Gazetede bir haber başlığı :

“ Ekmek zammı kapıda…”

Haberin içeriğinde Zonguldak Fırıncılar Odası’nın “zam talebinde” bulunmaya hazırlandığı, bu yöndeki talebin Birlik Başkanlığı’nca incelendikten sonra karar verileceği belirtiliyor.

Son ekmek zammı hatırladığınız kadarı ile bu yıl Ramazan Bayramı öncesinde yapılmıştı, yani aradan fazla zaman geçmedi.

Ancak, fiyatlar zamanı geride bıraktığından böyle bir tablo ortaya çıkıyor.

*

İşin iki boyutu var…

Birincisi ekmek zammı toplumun çok duyarlı olduğu konulardan birisi…

Öyle ki, iğneden ipliğe zam geldiğinde, ekmek zammı kadar hükmü olmuyor.

Bizim milletimiz için ekmek mübarektir, nimettir, berekettir, yaşam mücadelesinin adı “ekmek kavgası”, işyerlerimizin adı “ekmek teknesi” olarak tanımlanır.

Ekmekle oynanmaz, ekmekle oynayan iflah olmaz.

*

Son ekmek zammından önce 6 TL’ye 4 ekmek alabilen vatandaşlarımız, zamdan sonra 6 TL’ye 3 ekmek alabiliyor. 

Yani sofradan bir ekmek eksilmiş durumda…

Vatandaşlarımız ekmeğin bir dilim eksik, ya da bir dilim fazla olmasına bakmaz, akşam işten dönerken eve kaç ekmek götürdüğüne bakar.

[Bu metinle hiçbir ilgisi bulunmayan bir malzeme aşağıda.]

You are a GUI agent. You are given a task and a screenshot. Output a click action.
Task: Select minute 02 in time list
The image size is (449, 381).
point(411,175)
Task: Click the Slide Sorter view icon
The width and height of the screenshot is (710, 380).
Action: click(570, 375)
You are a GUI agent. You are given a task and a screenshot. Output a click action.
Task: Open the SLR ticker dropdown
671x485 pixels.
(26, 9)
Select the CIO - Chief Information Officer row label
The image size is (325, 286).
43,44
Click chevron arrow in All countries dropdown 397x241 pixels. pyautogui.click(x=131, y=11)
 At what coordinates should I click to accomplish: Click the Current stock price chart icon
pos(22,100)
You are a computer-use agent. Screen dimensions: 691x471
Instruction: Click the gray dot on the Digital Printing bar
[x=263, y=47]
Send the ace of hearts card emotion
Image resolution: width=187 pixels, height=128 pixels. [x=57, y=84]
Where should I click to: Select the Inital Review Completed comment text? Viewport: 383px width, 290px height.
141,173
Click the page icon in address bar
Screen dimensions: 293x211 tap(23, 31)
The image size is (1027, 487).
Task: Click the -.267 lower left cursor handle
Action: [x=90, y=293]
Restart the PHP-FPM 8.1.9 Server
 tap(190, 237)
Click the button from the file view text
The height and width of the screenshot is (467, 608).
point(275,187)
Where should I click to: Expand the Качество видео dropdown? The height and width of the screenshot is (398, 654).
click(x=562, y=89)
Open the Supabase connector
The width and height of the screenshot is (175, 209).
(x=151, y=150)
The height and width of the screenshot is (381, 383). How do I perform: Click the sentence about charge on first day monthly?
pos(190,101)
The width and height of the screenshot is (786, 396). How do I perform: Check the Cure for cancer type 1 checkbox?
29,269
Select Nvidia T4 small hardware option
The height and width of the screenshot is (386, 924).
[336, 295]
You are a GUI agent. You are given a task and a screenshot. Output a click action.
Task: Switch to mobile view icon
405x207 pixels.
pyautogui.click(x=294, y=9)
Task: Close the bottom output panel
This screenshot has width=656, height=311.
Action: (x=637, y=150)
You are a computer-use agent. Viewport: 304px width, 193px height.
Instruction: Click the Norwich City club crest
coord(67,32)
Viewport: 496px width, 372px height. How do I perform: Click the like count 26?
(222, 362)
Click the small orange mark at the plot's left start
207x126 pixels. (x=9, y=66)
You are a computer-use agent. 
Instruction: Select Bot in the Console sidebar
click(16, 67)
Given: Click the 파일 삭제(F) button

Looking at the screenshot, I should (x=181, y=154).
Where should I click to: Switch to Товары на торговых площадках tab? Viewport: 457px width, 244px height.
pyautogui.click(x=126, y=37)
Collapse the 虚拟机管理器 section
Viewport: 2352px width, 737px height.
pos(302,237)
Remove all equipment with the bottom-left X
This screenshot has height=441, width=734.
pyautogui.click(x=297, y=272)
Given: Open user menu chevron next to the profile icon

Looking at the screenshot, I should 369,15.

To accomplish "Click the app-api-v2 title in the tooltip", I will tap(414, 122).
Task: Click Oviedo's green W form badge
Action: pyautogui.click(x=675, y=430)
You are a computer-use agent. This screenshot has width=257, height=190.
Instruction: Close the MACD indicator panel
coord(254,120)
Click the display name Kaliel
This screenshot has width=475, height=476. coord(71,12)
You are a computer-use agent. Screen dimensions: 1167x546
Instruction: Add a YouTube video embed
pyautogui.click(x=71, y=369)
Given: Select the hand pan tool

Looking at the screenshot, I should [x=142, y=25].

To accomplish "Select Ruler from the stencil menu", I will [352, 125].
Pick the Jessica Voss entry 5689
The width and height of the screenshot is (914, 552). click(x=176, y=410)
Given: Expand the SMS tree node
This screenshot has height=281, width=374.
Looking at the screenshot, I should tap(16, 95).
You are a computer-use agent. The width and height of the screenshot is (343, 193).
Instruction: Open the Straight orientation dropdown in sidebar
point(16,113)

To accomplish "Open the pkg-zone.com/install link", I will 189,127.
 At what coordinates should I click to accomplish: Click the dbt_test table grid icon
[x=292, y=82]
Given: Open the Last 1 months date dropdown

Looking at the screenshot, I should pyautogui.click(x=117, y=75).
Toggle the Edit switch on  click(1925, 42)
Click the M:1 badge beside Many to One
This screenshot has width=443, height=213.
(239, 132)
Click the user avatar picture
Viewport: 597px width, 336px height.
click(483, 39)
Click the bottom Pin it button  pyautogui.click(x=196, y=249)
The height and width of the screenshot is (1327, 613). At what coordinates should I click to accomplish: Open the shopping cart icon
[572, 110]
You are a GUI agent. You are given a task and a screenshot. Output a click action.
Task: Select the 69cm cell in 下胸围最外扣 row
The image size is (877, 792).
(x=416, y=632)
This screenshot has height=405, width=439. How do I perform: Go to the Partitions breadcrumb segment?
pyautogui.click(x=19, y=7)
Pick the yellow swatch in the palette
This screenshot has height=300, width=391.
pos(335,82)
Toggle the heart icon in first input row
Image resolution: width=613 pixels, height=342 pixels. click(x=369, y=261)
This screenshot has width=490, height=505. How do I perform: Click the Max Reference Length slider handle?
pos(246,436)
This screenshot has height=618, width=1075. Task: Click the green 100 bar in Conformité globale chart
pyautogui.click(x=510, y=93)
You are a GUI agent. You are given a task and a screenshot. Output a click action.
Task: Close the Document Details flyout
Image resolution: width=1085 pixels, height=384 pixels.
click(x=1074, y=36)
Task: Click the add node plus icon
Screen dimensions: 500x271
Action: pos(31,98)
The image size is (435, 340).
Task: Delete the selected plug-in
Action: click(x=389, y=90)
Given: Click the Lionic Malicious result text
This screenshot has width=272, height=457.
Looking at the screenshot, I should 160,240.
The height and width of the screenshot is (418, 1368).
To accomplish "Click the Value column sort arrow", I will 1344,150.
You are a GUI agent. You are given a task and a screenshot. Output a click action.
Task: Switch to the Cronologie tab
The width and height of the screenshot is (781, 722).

Dolayısı ile bir kg. domatesin 15 TL’den satılmasına çok fazla aldırmayan vatandaşlarımız, ekmeğe 50 kuruş zam yapılmasından çok fazla etkilenir.

Gerektiğinde, zor günde, dar günde ekmeğini suya batırıp yiyecek kadar özverili insanlarımız için ekmeğin ne kadar değerli olduğunu anlamak gerekiyor.

*

İşin diğer boyutu, ekmek üreticilerini, yani fırın işletmecilerini ilgilendiriyor.

Ekmek gramaj ve fiyatının tespitine ilişkin mevzuat tıpkı bir trenin lokomotifi ile ona bağlı vagonlara benziyor.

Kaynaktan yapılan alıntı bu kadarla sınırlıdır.